We shouldnt lose track of the aspect that miner's interests are not
directly aligned with user interests.  Users want security,
decentralisation properties and reasonably cheap fees, miners profit
from fees.  Particular miners may profit from centralisation.  Miners
are in competition with each other in a complex game.

We could do with some analysis on Jeff's BIP and Greg Maxwell's
flexcap (or Meni Rosenfeld's somewhat similar pay for size variant) --
and Gavin's proposal of what miner game-theory is anticipated and how
the proposals hold up under those attacks.

In Gavin's proposal why would we assume that 8MB wont be used?  Or the
huge 8GB later. It is free even for a miner to create blocks of any
size up to the cap (zero fees or fees paid to himself).

The stale rate of propagation delay maybe hidden by the relay-network
or by collusion, or advantage of a miner already knowing its own
block.

Will a group of network topology close miners try to create big blocks
that disadvantage other miners?

Or will miners keep blocks small to extract switching-cost fees from
users.  (Regardless of cap).

● Dataset section
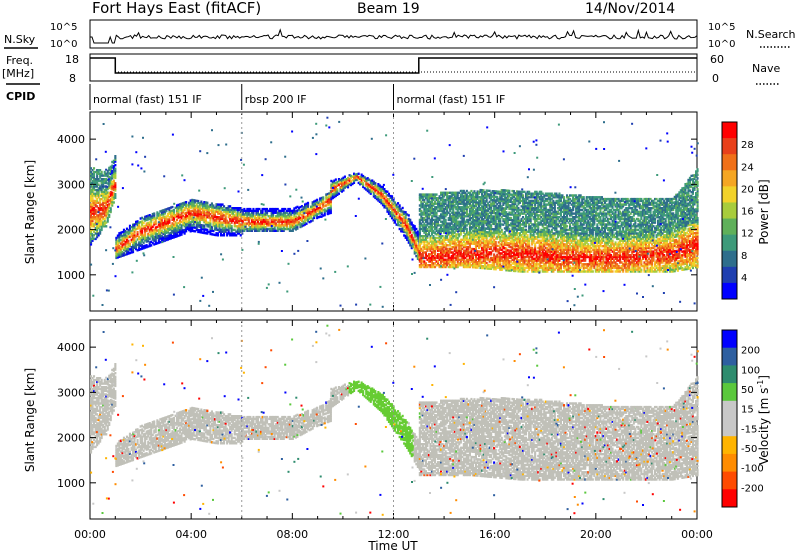 This screenshot has height=554, width=800. What do you see at coordinates (20, 40) in the screenshot?
I see `nsky-label: N.Sky` at bounding box center [20, 40].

● Job item
Go on with the text on miner incentives and block size proposals from where it stops. The listing has no connection to the text on miner incentives and block size.

● Output of the exercise
Jeff's proposal has a cost free miner vote for cap increase with a
25%-ile and 90% threshold.  But in the second attack (keeping blocks
small) it alternatively becomes easy for an advantaged 10% to force
the block to stay small, in order to extract switching cost fees from
users.  Maybe users really love the decentralised features of bitcoin
and are willing to pay a lot!  Of course overlaid as Jeff observes by
meta-incentive that miners need to sell mined bitcoin to pay
electricity bills, and want Bitcoin to be in demand and therefore
indirectly to satisfy user demand.  But that may still result in a
fair bit of switching cost.  Switching cost economics is common in
many networks.

I submit that in terms of robustness of mechanism assuring security,
it be ordered something like:

1. consensus rule
2. aligned economic interest
3. attack requires miner collusion
4. meta-incentive

Then we could evaluate proposals for how robustly they can enforce
user interests vs miner game-theory attack or collusion scenarios.

Adam

On 23 June 2015 at 09:59, Ross Nicoll <jrn@jrn•me.uk> wrote:
> Also, before that's turned into "8MB blocks are infeasible", my presumption is that blocks are not expected to jump suddenly to 8MB, and that most will have time to ramp up storage and bandwidth.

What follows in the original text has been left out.